* **Excerpt provided**:
* * *

And This Blog Loves Our Gang Comedies



It has been mentioned before on this blog that the mere mention of Hal Roach Studio comedy stars Our Gang (A.K.A. Little Rascals) - as well as their colleagues Harold Lloyd, Charley Chase and Laurel & Hardy - brings to mind the line from Jack Ford's classic 1958 film The Last Hurrah, "how can you thank someone for a million laughs?" Well, you can't thank the filmmakers and casts personally but it is possible to see these great comedy shorts and laugh yet again, as the Our Gang comedies are out on DVD and prevalent on YouTube.

The depth of my affection for this series - much as it did during the writing of an "Unca Paul's Foodie Films" piece about the immortal Dogs Is Dogs for Eat With Annie.com - resurfaced when researching the comedic canines who played Pete The Pup for a piece posted as part of the 2016 Animals In Film Blogathon.



Producer Hal Roach, director, series creator and former fireman Robert McGowan, writer Tom McNamara and Roach Studio director general Charley Chase originated the series in 1922. There is certainly some trial and error on the first two episodes, which adhere to more of a rural "kids n' animals" template than the signature Our Gang concept focusing on the personalities of the kids that would be adopted soon afterwards.

* * *

* **Recorded information**:
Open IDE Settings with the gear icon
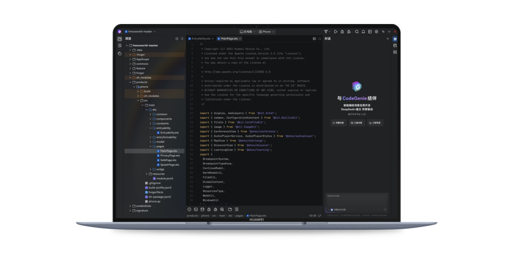Viewport: 514px width, 257px height. tap(376, 31)
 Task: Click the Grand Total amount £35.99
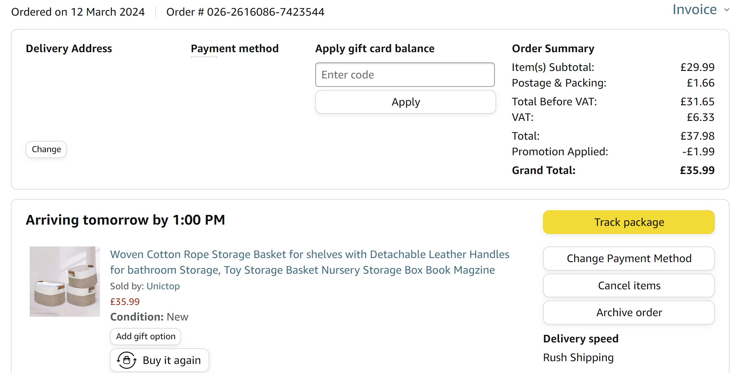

* * *

* **Exercise instructions**:
1. Copy the passage from the Our Gang blog post, starting at "And This Blog" and ending at "prevalent on YouTube.".
2. Pick up the blog post about the Our Gang comedies from its final sentence and keep writing it.

* **In response**:
1.
And This Blog Loves Our Gang Comedies



It has been mentioned before on this blog that the mere mention of Hal Roach Studio comedy stars Our Gang (A.K.A. Little Rascals) - as well as their colleagues Harold Lloyd, Charley Chase and Laurel & Hardy - brings to mind the line from Jack Ford's classic 1958 film The Last Hurrah, "how can you thank someone for a million laughs?" Well, you can't thank the filmmakers and casts personally but it is possible to see these great comedy shorts and laugh yet again, as the Our Gang comedies are out on DVD and prevalent on YouTube.

2.
There were numerous "kid comedies" but Our Gang had the edge in the personalities and talent of their youthful players. The Hal Roach Studios staff would settle on Jack Davis, Jackie Condon, Ernie "Sunshine Sammy" Morrison, Joe Cobb, Mary Kornman, Mickey Daniels and Allen Hoskins as the first regular cast. The chemistry of this stellar and talented group of kids would crystallize pretty quickly: not far into the first season. Film buffs may recognize Sunshine Sammy as the actor who played "Scruno," with enthusiasm and humor that often subverted the stereotypical role, in the East Side Kids movies 20 years later. A pioneer among African-American actors in American movies, Ernie Morrison was also a key supporting player at Hal Roach Studios before Our Gang, working skillfully with Harold Lloyd and Snub Pollard.



The formula - plucky poor kids dealing with day-to-day playground problems (as opposed to battling the elements like Buster Keaton or the baddies like Harold Lloyd) - is there practically from the start.



While the silent Our Gangs in many respects are very different from the talkies - there's a little more slapstick and a little less characterization than would be seen in the 1930's, and production staff could tell the kids their directions before each shot, as there was no sound recording then - the charm and likability factor is off the charts. The Roach production crew got on a winning streak pretty quickly, as these 2-reelers from the first two seasons demonstrate.







Soon the biggest stars on the Roach lot would get into the act. The studio's first headliner, Harold Lloyd, whose nephew Jack Davis was a Gang stalwart in the early years, appears in The Dogs Of War. And one of the funniest entries in the entire series, Thundering Fleas, features cameos by just about every Roach comic not occupied with a shoot at that moment.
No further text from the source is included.